▶ Task details: Return every line of the listing below word for word, with nothing altered.

* BEGIN Input material *

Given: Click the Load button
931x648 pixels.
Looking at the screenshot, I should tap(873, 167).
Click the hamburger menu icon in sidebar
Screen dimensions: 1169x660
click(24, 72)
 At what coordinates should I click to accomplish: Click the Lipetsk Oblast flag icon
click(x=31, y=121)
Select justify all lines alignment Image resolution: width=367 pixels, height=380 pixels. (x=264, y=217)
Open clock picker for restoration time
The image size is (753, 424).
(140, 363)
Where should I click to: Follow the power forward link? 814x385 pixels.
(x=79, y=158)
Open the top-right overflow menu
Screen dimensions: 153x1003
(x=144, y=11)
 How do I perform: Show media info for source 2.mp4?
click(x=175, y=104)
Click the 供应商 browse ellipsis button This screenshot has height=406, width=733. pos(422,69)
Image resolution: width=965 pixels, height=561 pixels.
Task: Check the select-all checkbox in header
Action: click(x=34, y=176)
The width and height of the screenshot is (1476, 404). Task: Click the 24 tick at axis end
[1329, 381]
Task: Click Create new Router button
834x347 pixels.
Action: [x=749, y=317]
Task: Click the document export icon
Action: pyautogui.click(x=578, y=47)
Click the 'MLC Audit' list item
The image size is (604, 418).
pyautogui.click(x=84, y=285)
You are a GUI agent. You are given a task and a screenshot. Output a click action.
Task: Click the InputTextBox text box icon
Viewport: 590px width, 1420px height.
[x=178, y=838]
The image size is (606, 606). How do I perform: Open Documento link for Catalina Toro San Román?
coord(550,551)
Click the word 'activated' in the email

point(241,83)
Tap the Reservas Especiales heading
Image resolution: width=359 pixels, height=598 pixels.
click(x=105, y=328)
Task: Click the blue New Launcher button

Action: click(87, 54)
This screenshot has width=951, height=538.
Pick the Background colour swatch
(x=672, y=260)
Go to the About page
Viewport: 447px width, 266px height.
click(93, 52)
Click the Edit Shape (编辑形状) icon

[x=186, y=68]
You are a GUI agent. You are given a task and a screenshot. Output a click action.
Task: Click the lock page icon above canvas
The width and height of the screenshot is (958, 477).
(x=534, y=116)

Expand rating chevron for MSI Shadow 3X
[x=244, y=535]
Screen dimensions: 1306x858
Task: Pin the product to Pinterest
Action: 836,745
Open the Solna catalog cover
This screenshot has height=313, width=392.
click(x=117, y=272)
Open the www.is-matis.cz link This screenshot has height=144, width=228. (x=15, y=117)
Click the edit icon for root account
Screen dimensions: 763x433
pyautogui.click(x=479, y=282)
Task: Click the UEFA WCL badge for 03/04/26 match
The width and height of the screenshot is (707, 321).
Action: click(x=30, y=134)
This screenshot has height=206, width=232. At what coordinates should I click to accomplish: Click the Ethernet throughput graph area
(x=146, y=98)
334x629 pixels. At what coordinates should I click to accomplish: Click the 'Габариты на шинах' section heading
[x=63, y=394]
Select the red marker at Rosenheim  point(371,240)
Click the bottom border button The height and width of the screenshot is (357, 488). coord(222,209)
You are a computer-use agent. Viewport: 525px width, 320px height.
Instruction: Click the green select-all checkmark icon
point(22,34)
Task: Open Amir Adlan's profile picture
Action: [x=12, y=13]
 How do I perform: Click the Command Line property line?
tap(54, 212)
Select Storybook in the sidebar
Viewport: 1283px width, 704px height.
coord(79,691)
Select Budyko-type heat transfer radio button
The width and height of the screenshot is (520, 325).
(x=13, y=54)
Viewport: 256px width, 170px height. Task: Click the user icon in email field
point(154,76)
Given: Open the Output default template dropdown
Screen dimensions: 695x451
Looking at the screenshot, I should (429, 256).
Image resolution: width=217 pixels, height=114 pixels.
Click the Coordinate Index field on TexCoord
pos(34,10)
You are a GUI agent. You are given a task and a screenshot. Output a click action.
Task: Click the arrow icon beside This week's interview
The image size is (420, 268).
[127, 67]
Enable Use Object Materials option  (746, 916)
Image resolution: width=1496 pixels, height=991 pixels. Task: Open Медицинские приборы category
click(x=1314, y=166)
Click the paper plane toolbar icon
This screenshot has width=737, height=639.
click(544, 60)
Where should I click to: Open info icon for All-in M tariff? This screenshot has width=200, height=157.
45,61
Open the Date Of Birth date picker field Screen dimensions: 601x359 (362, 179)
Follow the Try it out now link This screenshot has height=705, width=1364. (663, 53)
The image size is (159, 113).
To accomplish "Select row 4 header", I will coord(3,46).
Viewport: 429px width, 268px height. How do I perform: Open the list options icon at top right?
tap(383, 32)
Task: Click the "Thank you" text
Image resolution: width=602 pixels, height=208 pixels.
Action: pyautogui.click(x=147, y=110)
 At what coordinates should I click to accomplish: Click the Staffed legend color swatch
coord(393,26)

* END Input material *

▶ Expected answer:
Given: Click the Load button
931x648 pixels.
Looking at the screenshot, I should tap(873, 167).
Click the hamburger menu icon in sidebar
Screen dimensions: 1169x660
click(24, 72)
 At what coordinates should I click to accomplish: Click the Lipetsk Oblast flag icon
click(x=31, y=121)
Select justify all lines alignment Image resolution: width=367 pixels, height=380 pixels. (x=264, y=217)
Open clock picker for restoration time
The image size is (753, 424).
(140, 363)
Where should I click to: Follow the power forward link? 814x385 pixels.
(x=79, y=158)
Open the top-right overflow menu
Screen dimensions: 153x1003
(x=144, y=11)
 How do I perform: Show media info for source 2.mp4?
click(x=175, y=104)
Click the 供应商 browse ellipsis button This screenshot has height=406, width=733. pos(422,69)
Image resolution: width=965 pixels, height=561 pixels.
Task: Check the select-all checkbox in header
Action: click(x=34, y=176)
The width and height of the screenshot is (1476, 404). Task: Click the 24 tick at axis end
[1329, 381]
Task: Click Create new Router button
834x347 pixels.
Action: [x=749, y=317]
Task: Click the document export icon
Action: pyautogui.click(x=578, y=47)
Click the 'MLC Audit' list item
The image size is (604, 418).
pyautogui.click(x=84, y=285)
You are a GUI agent. You are given a task and a screenshot. Output a click action.
Task: Click the InputTextBox text box icon
Viewport: 590px width, 1420px height.
[x=178, y=838]
The image size is (606, 606). How do I perform: Open Documento link for Catalina Toro San Román?
coord(550,551)
Click the word 'activated' in the email

point(241,83)
Tap the Reservas Especiales heading
Image resolution: width=359 pixels, height=598 pixels.
click(x=105, y=328)
Task: Click the blue New Launcher button

Action: click(87, 54)
This screenshot has width=951, height=538.
Pick the Background colour swatch
(x=672, y=260)
Go to the About page
Viewport: 447px width, 266px height.
click(93, 52)
Click the Edit Shape (编辑形状) icon

[x=186, y=68]
You are a GUI agent. You are given a task and a screenshot. Output a click action.
Task: Click the lock page icon above canvas
The width and height of the screenshot is (958, 477).
(x=534, y=116)

Expand rating chevron for MSI Shadow 3X
[x=244, y=535]
Screen dimensions: 1306x858
Task: Pin the product to Pinterest
Action: 836,745
Open the Solna catalog cover
This screenshot has height=313, width=392.
click(x=117, y=272)
Open the www.is-matis.cz link This screenshot has height=144, width=228. (x=15, y=117)
Click the edit icon for root account
Screen dimensions: 763x433
pyautogui.click(x=479, y=282)
Task: Click the UEFA WCL badge for 03/04/26 match
The width and height of the screenshot is (707, 321).
Action: click(x=30, y=134)
This screenshot has height=206, width=232. At what coordinates should I click to accomplish: Click the Ethernet throughput graph area
(x=146, y=98)
334x629 pixels. At what coordinates should I click to accomplish: Click the 'Габариты на шинах' section heading
[x=63, y=394]
Select the red marker at Rosenheim  point(371,240)
Click the bottom border button The height and width of the screenshot is (357, 488). coord(222,209)
You are a computer-use agent. Viewport: 525px width, 320px height.
Instruction: Click the green select-all checkmark icon
point(22,34)
Task: Open Amir Adlan's profile picture
Action: [x=12, y=13]
 How do I perform: Click the Command Line property line?
tap(54, 212)
Select Storybook in the sidebar
Viewport: 1283px width, 704px height.
coord(79,691)
Select Budyko-type heat transfer radio button
The width and height of the screenshot is (520, 325).
(x=13, y=54)
Viewport: 256px width, 170px height. Task: Click the user icon in email field
point(154,76)
Given: Open the Output default template dropdown
Screen dimensions: 695x451
Looking at the screenshot, I should (429, 256).
Image resolution: width=217 pixels, height=114 pixels.
Click the Coordinate Index field on TexCoord
pos(34,10)
You are a GUI agent. You are given a task and a screenshot. Output a click action.
Task: Click the arrow icon beside This week's interview
The image size is (420, 268).
[127, 67]
Enable Use Object Materials option  (746, 916)
Image resolution: width=1496 pixels, height=991 pixels. Task: Open Медицинские приборы category
click(x=1314, y=166)
Click the paper plane toolbar icon
This screenshot has width=737, height=639.
click(544, 60)
Where should I click to: Open info icon for All-in M tariff? This screenshot has width=200, height=157.
45,61
Open the Date Of Birth date picker field Screen dimensions: 601x359 (362, 179)
Follow the Try it out now link This screenshot has height=705, width=1364. (663, 53)
The image size is (159, 113).
To accomplish "Select row 4 header", I will coord(3,46).
Viewport: 429px width, 268px height. How do I perform: Open the list options icon at top right?
tap(383, 32)
Task: Click the "Thank you" text
Image resolution: width=602 pixels, height=208 pixels.
Action: pyautogui.click(x=147, y=110)
 At what coordinates should I click to accomplish: Click the Staffed legend color swatch
coord(393,26)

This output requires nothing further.